The meaning of "intersect" is "give me the rows that are in both queries". That doesn't make any sense if the queries have a different number of columns, since it's impossible for any row to appear in both queries.
Note that SELECT volume FROM my_table_2 isn't a very useful query, since it doesn't tell you which stock the volume belongs to. The query will give you something like {100, 15, 93, 42}.
What you're actually trying to do: You want a join.
SELECT my_table_1.stock, my_table_2.price, recommendation, volume
FROM my_table_1
INNER JOIN my_table_2 ON my_table_1.stock=my_table_2.stock
WHERE stock=?
Think of join as "glue the rows from one table onto the rows from another table, giving data from both tables in a single row."
It's bizarre that the price appears in both tables; when you write the query with the join you have to decide whether you want my_table_1.price or my_table_2.price, or whether you want to join on my_table_1.price=my_table_2.price. You may want to consider redesigning your schema so this doesn't happen, it may make your life easier.
You are suffering from a misunderstanding about how to correlate different tables.

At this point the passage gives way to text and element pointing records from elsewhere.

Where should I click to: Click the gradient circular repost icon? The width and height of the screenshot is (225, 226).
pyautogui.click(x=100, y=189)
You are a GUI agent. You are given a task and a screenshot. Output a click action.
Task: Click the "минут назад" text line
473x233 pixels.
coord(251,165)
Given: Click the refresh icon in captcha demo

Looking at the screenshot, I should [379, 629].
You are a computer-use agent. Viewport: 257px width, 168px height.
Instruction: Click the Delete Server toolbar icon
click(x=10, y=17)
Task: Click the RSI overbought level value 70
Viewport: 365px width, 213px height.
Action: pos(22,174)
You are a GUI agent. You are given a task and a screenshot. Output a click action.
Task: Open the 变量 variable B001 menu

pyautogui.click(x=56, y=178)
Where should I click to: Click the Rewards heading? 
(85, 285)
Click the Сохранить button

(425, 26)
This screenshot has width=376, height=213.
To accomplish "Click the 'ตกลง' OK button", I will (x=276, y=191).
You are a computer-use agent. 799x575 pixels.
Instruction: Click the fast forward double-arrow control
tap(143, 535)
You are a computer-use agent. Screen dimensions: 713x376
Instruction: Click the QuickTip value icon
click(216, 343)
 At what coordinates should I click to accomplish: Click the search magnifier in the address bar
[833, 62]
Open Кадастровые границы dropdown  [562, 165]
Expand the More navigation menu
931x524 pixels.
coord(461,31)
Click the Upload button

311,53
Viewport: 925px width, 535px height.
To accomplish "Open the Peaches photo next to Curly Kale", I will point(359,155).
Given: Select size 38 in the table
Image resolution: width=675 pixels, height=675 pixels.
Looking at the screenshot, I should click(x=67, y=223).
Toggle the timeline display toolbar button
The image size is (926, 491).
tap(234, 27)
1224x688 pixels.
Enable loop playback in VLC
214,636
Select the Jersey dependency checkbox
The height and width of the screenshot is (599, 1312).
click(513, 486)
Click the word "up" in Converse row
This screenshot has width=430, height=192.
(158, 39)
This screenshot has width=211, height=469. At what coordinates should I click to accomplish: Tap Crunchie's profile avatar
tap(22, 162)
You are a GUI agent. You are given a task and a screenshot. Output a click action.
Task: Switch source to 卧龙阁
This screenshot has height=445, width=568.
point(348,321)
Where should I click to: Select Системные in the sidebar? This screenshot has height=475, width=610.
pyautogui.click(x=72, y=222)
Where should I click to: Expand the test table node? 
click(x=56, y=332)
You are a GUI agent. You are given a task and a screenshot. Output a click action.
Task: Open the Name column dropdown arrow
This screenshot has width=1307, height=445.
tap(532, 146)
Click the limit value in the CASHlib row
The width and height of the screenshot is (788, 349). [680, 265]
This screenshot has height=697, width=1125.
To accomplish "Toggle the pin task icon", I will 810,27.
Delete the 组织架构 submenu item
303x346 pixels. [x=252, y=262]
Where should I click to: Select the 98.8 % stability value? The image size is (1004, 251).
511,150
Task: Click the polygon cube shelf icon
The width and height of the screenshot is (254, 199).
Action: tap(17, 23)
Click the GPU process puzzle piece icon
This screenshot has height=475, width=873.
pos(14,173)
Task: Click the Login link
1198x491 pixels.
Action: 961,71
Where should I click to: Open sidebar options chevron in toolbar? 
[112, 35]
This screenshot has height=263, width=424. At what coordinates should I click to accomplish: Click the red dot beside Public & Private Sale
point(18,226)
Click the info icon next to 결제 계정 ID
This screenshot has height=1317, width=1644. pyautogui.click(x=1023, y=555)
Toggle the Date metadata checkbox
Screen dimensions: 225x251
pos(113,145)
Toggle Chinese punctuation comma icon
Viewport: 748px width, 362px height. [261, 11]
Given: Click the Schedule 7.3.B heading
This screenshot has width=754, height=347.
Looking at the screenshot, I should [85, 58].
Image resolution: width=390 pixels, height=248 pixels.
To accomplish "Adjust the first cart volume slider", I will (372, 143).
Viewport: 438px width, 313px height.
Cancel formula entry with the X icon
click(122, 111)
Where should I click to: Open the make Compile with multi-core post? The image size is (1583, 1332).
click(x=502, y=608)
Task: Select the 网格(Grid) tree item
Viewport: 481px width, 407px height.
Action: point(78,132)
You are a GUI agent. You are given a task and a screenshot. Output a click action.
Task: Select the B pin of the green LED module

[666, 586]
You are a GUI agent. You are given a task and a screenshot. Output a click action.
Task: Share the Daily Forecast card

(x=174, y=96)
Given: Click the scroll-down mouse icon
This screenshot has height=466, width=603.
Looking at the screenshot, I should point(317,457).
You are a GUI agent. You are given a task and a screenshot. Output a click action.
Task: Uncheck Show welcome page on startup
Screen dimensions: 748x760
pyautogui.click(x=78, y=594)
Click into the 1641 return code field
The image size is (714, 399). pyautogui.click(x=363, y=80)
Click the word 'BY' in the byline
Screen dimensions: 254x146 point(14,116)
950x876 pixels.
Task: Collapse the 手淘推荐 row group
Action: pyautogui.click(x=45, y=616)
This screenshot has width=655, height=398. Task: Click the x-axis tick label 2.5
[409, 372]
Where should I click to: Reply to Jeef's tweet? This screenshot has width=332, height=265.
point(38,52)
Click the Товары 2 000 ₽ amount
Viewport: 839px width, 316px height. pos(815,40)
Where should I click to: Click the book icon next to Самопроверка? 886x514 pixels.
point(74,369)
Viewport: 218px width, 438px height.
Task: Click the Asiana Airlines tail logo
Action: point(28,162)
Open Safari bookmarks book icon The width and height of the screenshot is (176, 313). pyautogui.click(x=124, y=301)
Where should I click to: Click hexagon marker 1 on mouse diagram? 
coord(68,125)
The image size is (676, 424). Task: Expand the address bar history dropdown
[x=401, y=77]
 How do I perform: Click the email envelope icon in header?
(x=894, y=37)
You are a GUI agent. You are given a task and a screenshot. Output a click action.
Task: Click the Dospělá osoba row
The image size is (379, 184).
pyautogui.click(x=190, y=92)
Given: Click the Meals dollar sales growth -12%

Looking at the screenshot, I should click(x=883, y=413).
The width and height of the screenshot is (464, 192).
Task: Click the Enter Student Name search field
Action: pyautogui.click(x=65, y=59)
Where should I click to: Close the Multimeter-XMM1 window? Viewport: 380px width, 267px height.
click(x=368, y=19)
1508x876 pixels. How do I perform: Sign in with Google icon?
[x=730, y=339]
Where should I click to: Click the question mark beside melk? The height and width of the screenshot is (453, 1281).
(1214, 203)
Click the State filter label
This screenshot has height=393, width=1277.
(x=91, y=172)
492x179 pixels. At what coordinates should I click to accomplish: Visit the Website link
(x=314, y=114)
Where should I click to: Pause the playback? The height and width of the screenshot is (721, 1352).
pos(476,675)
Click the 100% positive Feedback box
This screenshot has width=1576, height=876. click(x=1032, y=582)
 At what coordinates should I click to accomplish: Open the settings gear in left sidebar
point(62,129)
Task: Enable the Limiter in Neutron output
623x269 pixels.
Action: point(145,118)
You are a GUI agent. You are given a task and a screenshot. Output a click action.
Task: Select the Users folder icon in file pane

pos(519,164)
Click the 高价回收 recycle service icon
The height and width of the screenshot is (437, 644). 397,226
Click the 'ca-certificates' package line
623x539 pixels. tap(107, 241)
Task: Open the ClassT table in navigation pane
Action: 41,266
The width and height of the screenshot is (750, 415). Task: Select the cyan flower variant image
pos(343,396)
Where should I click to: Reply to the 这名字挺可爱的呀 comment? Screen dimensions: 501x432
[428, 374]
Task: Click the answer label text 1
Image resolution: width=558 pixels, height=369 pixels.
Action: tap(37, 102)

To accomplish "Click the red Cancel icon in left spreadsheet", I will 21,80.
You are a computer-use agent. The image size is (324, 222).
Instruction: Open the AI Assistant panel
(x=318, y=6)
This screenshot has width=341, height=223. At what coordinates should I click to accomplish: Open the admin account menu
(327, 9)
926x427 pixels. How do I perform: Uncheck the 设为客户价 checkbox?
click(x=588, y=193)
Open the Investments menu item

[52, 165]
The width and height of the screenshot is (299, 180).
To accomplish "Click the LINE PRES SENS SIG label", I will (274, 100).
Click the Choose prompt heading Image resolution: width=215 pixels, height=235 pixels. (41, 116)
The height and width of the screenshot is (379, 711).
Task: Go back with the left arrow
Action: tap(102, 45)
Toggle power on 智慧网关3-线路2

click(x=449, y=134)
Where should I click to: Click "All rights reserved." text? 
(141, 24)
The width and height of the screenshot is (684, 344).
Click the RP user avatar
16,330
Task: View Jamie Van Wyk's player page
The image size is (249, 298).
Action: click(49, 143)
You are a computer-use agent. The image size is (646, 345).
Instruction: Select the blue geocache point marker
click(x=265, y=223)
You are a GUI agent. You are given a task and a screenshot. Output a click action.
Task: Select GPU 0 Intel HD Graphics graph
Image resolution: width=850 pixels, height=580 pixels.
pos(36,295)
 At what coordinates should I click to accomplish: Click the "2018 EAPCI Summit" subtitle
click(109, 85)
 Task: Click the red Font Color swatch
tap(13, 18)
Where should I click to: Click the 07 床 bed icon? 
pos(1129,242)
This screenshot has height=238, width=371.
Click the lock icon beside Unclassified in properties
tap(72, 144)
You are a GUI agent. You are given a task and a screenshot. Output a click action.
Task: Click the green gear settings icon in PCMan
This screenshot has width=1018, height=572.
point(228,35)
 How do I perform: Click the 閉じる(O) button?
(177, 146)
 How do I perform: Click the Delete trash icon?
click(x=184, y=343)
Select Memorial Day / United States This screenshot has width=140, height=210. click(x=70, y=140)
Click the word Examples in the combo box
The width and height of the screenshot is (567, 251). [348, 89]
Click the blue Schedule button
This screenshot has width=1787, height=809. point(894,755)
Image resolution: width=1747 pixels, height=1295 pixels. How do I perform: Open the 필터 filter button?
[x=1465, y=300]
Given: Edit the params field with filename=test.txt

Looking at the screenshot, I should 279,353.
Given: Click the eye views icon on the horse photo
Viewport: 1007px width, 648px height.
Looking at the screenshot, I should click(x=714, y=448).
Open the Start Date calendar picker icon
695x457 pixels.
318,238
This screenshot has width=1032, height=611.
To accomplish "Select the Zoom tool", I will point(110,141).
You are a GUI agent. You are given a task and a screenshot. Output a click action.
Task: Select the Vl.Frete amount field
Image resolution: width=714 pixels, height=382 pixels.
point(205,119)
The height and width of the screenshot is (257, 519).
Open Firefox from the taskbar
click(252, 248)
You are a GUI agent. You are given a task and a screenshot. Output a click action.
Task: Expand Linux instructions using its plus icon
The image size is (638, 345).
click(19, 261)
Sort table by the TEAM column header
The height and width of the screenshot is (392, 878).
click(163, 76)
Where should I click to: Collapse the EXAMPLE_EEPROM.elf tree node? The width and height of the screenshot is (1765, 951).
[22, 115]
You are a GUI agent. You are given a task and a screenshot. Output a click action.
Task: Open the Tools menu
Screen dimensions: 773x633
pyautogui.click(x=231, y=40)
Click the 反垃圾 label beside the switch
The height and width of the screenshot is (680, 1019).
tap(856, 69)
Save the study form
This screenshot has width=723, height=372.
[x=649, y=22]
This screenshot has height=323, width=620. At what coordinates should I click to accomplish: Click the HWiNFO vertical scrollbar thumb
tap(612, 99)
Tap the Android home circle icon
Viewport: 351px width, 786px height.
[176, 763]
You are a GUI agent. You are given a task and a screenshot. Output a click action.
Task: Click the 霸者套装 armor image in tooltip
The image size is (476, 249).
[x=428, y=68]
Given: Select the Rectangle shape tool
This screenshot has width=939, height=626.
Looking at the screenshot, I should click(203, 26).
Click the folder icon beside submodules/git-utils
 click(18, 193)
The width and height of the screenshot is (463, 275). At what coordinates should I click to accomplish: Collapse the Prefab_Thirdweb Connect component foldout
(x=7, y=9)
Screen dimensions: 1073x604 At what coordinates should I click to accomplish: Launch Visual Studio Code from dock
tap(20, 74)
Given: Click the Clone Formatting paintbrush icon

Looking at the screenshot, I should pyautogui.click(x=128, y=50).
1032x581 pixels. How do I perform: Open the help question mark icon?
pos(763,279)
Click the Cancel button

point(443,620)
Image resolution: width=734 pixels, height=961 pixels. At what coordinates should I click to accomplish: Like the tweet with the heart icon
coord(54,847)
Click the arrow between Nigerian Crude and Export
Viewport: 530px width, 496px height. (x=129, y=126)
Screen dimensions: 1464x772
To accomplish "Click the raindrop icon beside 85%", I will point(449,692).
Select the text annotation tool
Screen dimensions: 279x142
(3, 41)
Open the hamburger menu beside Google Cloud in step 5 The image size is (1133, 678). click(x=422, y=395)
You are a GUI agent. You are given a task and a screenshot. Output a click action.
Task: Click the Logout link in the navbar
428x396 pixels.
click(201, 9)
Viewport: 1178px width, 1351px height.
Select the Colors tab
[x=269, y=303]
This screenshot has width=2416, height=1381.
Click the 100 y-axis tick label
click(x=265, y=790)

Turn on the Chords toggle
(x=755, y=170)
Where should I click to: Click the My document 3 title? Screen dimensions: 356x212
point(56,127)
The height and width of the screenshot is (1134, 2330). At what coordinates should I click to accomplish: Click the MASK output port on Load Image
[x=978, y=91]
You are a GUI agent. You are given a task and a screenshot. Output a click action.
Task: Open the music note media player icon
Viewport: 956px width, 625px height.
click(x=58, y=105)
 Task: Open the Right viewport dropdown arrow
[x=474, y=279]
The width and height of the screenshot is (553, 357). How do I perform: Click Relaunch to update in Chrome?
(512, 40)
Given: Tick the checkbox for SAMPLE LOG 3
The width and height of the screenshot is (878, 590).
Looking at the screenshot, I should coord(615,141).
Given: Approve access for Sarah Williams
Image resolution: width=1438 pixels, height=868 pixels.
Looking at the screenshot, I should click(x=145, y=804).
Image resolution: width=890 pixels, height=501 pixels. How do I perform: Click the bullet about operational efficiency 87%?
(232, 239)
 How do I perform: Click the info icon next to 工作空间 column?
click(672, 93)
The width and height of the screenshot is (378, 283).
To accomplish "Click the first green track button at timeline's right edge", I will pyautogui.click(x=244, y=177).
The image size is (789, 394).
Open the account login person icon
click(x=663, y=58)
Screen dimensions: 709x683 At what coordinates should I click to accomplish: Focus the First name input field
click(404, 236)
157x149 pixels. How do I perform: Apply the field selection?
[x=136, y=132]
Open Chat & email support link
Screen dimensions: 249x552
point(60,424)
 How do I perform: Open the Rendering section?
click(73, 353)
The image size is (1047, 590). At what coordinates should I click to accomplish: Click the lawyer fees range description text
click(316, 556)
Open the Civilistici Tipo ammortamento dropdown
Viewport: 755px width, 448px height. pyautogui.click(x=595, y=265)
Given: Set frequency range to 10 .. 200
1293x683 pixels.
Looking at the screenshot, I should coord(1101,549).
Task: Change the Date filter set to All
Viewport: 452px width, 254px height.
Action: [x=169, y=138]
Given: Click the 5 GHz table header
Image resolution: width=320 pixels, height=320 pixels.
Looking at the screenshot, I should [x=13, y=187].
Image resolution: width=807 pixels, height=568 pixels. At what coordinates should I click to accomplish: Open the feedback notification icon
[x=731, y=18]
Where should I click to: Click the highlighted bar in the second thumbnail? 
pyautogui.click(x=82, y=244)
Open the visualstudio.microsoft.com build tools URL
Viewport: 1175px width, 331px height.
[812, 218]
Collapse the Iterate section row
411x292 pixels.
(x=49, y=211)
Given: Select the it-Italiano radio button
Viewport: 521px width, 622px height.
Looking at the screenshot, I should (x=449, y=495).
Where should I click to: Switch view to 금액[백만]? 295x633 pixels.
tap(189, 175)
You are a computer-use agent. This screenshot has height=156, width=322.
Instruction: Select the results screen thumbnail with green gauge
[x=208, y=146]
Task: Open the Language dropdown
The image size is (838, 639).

In order to do this the easiest way is to JOIN them with a suitable condition, resulting in results which automatically include the data from both the joined tables. In the example below I select all columns, but you can of course select only those you want by naming them in the FROM clause. You can also select only those rows you want with (a) further condition(s) in a WHERE clause. After you execute you code, try the following:
>>> c.execute("select * from my_table_1 t1 JOIN my_table_2 t2 ON t1.stock=t2.stock")
<sqlite3.Cursor object at 0x1004608f0>
This tells SQLite to take rows from table 1 and join them with rows in table 2 meeting the conditions in the ON clause (i.e. they have to have the same value for their STOCK attribute). Because you chose such long table names, and because I am a crappy typist, I used table alises in the FROM clause to allow me to use shortened names in the rest of the query.
>>> c.fetchall()
then gives you the result
[(u'a', 1.0, u'BUY', u'a', 1.0, 5.0), (u'd', 6.0, u'BUY', u'd', 6.0, 6.0)]
which would seem to answer both 1) and 2). For only a particular value of STOCK just add
WHERE t1.STOCK = 'a' -- or other required value, naturally
to the query string. You can see the names of the columns returned by querying the cursor's description attribute:
>>> [d[0] for d in c.description]
['stock', 'price', 'recommendation', 'stock', 'price', 'volume']
The INTERSECT operation is used to take the outputs from two separate SELECT queries and return only those elements that occur in both. I don't think that's going to be helpful here. The reason you got the error is because the queries have to be "UNION compatible", which is to say they need the same number and type of columns in the intersected queries.